I asked Owen what he would tell someone who didn’t know about Spina Bifida what it was like to be a kid with SB. This is what he said: “Kids with Spina Bifida have shunts and wear braces. Kids with Spina Bifida can do anything they want… except running fast. We go to the doctor a lot. Some cool things I got to do are go to the Indy 500 and be in a commercial for Riley. He agrees with Toby that the worst part is that the operating room stinks. “I don't like the mask. It stinks even without the scents they put on it.”

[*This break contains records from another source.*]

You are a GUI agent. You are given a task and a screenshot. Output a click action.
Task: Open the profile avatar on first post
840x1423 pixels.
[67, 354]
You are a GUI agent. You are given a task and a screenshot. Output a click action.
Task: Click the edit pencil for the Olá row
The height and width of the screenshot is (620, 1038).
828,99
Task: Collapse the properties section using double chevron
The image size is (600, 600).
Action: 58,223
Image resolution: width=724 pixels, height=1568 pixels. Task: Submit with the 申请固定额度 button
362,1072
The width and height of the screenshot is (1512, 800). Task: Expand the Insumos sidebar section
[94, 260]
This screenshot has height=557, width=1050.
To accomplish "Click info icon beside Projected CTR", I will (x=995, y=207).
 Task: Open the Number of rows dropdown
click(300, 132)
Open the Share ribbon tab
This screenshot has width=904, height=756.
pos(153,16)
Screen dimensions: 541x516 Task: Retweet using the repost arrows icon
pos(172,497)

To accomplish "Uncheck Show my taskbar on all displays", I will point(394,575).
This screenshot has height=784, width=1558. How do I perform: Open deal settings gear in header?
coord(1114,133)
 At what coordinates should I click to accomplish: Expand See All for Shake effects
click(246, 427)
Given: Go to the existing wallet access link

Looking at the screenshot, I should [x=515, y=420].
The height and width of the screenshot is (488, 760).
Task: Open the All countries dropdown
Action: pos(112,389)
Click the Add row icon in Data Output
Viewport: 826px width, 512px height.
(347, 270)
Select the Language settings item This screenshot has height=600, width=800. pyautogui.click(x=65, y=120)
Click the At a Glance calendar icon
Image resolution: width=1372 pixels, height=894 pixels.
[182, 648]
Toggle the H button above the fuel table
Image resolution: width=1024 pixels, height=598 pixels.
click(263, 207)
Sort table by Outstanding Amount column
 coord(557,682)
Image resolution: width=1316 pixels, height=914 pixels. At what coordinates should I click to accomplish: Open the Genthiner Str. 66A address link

I love this kid to the moon and back again. I am privileged to be his mom.



Olivia

She's 6 years old and amazing. She's in first grade and has an entourage of kids that hang around her. She loves dolls, playing hide and seek and tag. She's not able to wall at all but that doesn't keep her in one place. She's everywhere all the time. She doesn't mind being the girl in the wheelchair because everyone has something different about them and this is her awesome!


Jemma

5 year old Jemma Grace Donahue, born on January 17, 2011 as baby B. She weighed 4lbs 15ozs. Due to being under 5lbs she had to go to the NICU where the noticed a skin tag on her lower back. They ran scans and ultimately found she had SB. We had many check ups with her specialists and not had any problems with it. She does have a raised bump on her lower back that we keep a eye on. She's a very active tomboy and dreams of being a firefighter. She adores the ninja turtles, and everything boy. She has an identical twin sister who is the polar opposite to her.



Jordan


Jordan Lee is an amazing young lady! She's got a great and quirky sense of humor and she loves sports, especially the Texas Rangers and Dallas Mavericks. She is 17 and a senior at Lamar High school in Arlington where she participates as a para athlete with the track and field team. She won gold in all of her events at the UIL state track meet this year. She's also a member of the National Honor Society, HOSA, French Club, and Science Honor Society. She will graduate in the top 5% of her class this year! She plans to attend UTA or the University of Illinois so she can play wheelchair basketball and study neuroscience. She loves wheelchair basketball and has been playing for the Dallas Junior Wheelchair Mavericks since she was 9. Her goal is to make the 2020 USA women's team and go to Tokyo for the Paralympics. In her spare time she loves playing with her lab Landry, reading and watching sports. She is strong willed and stubborn and doesn't let much get in her way. She doesn't like being called an inspiration but she's a great example of what a person with Spina Bifida can do and become. Everyone is different and everyone deserves a chance to succeed and show what they can do. We were told to abort her at 18 weeks. Look what the world would have missed out on. She's loved by many and prefers to focus on her abilities rather than her disabilities.